*AIM OF THE EXERCISE:*
Please reproduce every record, keeping each one exactly as written.

*MATERIAL PROVIDED:*
● ● ● ● ● ● ●

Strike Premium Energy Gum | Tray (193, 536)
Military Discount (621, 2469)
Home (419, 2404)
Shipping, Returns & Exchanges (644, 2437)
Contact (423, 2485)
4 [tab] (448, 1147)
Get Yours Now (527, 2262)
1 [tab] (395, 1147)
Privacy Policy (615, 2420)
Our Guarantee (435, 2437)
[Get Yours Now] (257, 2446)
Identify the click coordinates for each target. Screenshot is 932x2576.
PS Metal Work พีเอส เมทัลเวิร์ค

● ● ● ● ● ● ●

*RESULT BELOW:*
Strike Premium Energy Gum | Tray (193, 536)
Military Discount (621, 2469)
Home (419, 2404)
Shipping, Returns & Exchanges (644, 2437)
Contact (423, 2485)
4 [tab] (448, 1147)
Get Yours Now (527, 2262)
1 [tab] (395, 1147)
Privacy Policy (615, 2420)
Our Guarantee (435, 2437)
[Get Yours Now] (257, 2446)
Identify the click coordinates for each target. Screenshot is 932x2576.
PS Metal Work พีเอส เมทัลเวิร์ค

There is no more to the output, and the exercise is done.